** WHAT TO WORK ON **
When you return the entries, keep every word and mark exactly as it is.

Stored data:
══════════

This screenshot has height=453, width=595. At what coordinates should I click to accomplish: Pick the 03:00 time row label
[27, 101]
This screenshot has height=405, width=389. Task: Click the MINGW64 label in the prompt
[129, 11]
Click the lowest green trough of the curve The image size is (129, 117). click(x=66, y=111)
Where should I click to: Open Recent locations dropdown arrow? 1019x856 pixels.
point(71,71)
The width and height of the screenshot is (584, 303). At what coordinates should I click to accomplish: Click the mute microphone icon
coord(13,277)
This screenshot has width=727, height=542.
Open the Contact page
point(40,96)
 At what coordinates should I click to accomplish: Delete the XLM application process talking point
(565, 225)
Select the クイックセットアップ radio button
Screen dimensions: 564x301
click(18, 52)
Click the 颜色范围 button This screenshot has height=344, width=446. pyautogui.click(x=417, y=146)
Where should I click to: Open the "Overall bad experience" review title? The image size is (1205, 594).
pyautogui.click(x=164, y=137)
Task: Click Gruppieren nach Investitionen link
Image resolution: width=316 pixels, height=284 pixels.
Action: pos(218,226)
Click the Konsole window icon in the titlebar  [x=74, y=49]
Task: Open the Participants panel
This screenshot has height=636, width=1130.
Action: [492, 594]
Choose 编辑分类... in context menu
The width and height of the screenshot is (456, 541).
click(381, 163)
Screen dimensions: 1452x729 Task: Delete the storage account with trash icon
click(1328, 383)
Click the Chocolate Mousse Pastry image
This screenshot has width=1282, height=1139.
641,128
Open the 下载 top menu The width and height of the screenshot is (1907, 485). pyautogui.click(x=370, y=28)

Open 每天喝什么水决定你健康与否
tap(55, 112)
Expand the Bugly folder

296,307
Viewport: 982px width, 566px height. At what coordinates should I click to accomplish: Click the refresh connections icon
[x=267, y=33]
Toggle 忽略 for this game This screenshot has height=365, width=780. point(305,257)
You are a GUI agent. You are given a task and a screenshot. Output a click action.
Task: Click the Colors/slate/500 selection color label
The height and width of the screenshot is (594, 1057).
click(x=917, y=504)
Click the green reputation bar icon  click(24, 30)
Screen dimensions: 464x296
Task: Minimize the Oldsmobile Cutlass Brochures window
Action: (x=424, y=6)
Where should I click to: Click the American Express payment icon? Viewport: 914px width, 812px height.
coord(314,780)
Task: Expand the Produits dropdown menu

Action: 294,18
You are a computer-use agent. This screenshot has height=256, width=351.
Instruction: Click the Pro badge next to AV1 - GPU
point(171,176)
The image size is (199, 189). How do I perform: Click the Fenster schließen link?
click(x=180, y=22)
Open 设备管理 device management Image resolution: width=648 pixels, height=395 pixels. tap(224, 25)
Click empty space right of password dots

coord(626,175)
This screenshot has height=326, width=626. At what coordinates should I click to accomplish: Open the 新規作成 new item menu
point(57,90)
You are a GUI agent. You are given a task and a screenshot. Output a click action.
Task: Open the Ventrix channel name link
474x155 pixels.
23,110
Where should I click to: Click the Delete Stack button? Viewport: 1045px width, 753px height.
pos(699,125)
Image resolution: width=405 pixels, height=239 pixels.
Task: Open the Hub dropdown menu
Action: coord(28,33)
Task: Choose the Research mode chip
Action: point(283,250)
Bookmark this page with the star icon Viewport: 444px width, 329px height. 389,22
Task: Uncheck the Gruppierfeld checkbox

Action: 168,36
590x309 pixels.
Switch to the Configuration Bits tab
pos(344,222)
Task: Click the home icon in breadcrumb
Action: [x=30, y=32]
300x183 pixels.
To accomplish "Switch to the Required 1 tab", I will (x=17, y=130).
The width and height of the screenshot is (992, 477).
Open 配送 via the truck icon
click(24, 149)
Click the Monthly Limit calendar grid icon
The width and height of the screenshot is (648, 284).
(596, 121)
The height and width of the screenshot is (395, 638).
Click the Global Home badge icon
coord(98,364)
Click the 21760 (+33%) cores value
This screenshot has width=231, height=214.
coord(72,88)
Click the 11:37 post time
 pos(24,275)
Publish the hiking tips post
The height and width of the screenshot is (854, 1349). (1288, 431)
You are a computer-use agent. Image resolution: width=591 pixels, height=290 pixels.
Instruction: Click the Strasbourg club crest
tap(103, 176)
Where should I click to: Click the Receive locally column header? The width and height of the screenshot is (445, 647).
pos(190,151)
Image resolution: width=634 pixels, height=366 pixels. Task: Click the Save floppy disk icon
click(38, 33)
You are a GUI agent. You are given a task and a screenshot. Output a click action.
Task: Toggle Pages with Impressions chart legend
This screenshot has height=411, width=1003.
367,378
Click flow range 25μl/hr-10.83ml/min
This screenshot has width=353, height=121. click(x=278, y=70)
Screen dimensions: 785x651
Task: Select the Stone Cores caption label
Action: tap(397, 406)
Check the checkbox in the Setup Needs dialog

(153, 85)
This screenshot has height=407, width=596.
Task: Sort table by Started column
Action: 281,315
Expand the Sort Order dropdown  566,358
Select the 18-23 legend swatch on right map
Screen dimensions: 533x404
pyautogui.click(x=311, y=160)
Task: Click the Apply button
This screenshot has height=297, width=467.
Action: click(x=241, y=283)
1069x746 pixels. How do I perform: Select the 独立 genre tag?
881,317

══════════

** SOLUTION **
This screenshot has height=453, width=595. At what coordinates should I click to accomplish: Pick the 03:00 time row label
[27, 101]
This screenshot has height=405, width=389. Task: Click the MINGW64 label in the prompt
[129, 11]
Click the lowest green trough of the curve The image size is (129, 117). click(x=66, y=111)
Where should I click to: Open Recent locations dropdown arrow? 1019x856 pixels.
point(71,71)
The width and height of the screenshot is (584, 303). At what coordinates should I click to accomplish: Click the mute microphone icon
coord(13,277)
This screenshot has width=727, height=542.
Open the Contact page
point(40,96)
 At what coordinates should I click to accomplish: Delete the XLM application process talking point
(565, 225)
Select the クイックセットアップ radio button
Screen dimensions: 564x301
click(18, 52)
Click the 颜色范围 button This screenshot has height=344, width=446. pyautogui.click(x=417, y=146)
Where should I click to: Open the "Overall bad experience" review title? The image size is (1205, 594).
pyautogui.click(x=164, y=137)
Task: Click Gruppieren nach Investitionen link
Image resolution: width=316 pixels, height=284 pixels.
Action: pos(218,226)
Click the Konsole window icon in the titlebar  [x=74, y=49]
Task: Open the Participants panel
This screenshot has height=636, width=1130.
Action: [492, 594]
Choose 编辑分类... in context menu
The width and height of the screenshot is (456, 541).
click(381, 163)
Screen dimensions: 1452x729 Task: Delete the storage account with trash icon
click(1328, 383)
Click the Chocolate Mousse Pastry image
This screenshot has width=1282, height=1139.
641,128
Open the 下载 top menu The width and height of the screenshot is (1907, 485). pyautogui.click(x=370, y=28)

Open 每天喝什么水决定你健康与否
tap(55, 112)
Expand the Bugly folder

296,307
Viewport: 982px width, 566px height. At what coordinates should I click to accomplish: Click the refresh connections icon
[x=267, y=33]
Toggle 忽略 for this game This screenshot has height=365, width=780. point(305,257)
You are a GUI agent. You are given a task and a screenshot. Output a click action.
Task: Click the Colors/slate/500 selection color label
The height and width of the screenshot is (594, 1057).
click(x=917, y=504)
Click the green reputation bar icon  click(24, 30)
Screen dimensions: 464x296
Task: Minimize the Oldsmobile Cutlass Brochures window
Action: (x=424, y=6)
Where should I click to: Click the American Express payment icon? Viewport: 914px width, 812px height.
coord(314,780)
Task: Expand the Produits dropdown menu

Action: 294,18
You are a computer-use agent. This screenshot has height=256, width=351.
Instruction: Click the Pro badge next to AV1 - GPU
point(171,176)
The image size is (199, 189). How do I perform: Click the Fenster schließen link?
click(x=180, y=22)
Open 设备管理 device management Image resolution: width=648 pixels, height=395 pixels. tap(224, 25)
Click empty space right of password dots

coord(626,175)
This screenshot has height=326, width=626. At what coordinates should I click to accomplish: Open the 新規作成 new item menu
point(57,90)
You are a GUI agent. You are given a task and a screenshot. Output a click action.
Task: Open the Ventrix channel name link
474x155 pixels.
23,110
Where should I click to: Click the Delete Stack button? Viewport: 1045px width, 753px height.
pos(699,125)
Image resolution: width=405 pixels, height=239 pixels.
Task: Open the Hub dropdown menu
Action: coord(28,33)
Task: Choose the Research mode chip
Action: point(283,250)
Bookmark this page with the star icon Viewport: 444px width, 329px height. 389,22
Task: Uncheck the Gruppierfeld checkbox

Action: 168,36
590x309 pixels.
Switch to the Configuration Bits tab
pos(344,222)
Task: Click the home icon in breadcrumb
Action: [x=30, y=32]
300x183 pixels.
To accomplish "Switch to the Required 1 tab", I will (x=17, y=130).
The width and height of the screenshot is (992, 477).
Open 配送 via the truck icon
click(24, 149)
Click the Monthly Limit calendar grid icon
The width and height of the screenshot is (648, 284).
(596, 121)
The height and width of the screenshot is (395, 638).
Click the Global Home badge icon
coord(98,364)
Click the 21760 (+33%) cores value
This screenshot has width=231, height=214.
coord(72,88)
Click the 11:37 post time
 pos(24,275)
Publish the hiking tips post
The height and width of the screenshot is (854, 1349). (1288, 431)
You are a computer-use agent. Image resolution: width=591 pixels, height=290 pixels.
Instruction: Click the Strasbourg club crest
tap(103, 176)
Where should I click to: Click the Receive locally column header? The width and height of the screenshot is (445, 647).
pos(190,151)
Image resolution: width=634 pixels, height=366 pixels. Task: Click the Save floppy disk icon
click(38, 33)
You are a GUI agent. You are given a task and a screenshot. Output a click action.
Task: Toggle Pages with Impressions chart legend
This screenshot has height=411, width=1003.
367,378
Click flow range 25μl/hr-10.83ml/min
This screenshot has width=353, height=121. click(x=278, y=70)
Screen dimensions: 785x651
Task: Select the Stone Cores caption label
Action: tap(397, 406)
Check the checkbox in the Setup Needs dialog

(153, 85)
This screenshot has height=407, width=596.
Task: Sort table by Started column
Action: 281,315
Expand the Sort Order dropdown  566,358
Select the 18-23 legend swatch on right map
Screen dimensions: 533x404
pyautogui.click(x=311, y=160)
Task: Click the Apply button
This screenshot has height=297, width=467.
Action: click(x=241, y=283)
1069x746 pixels. How do I perform: Select the 独立 genre tag?
881,317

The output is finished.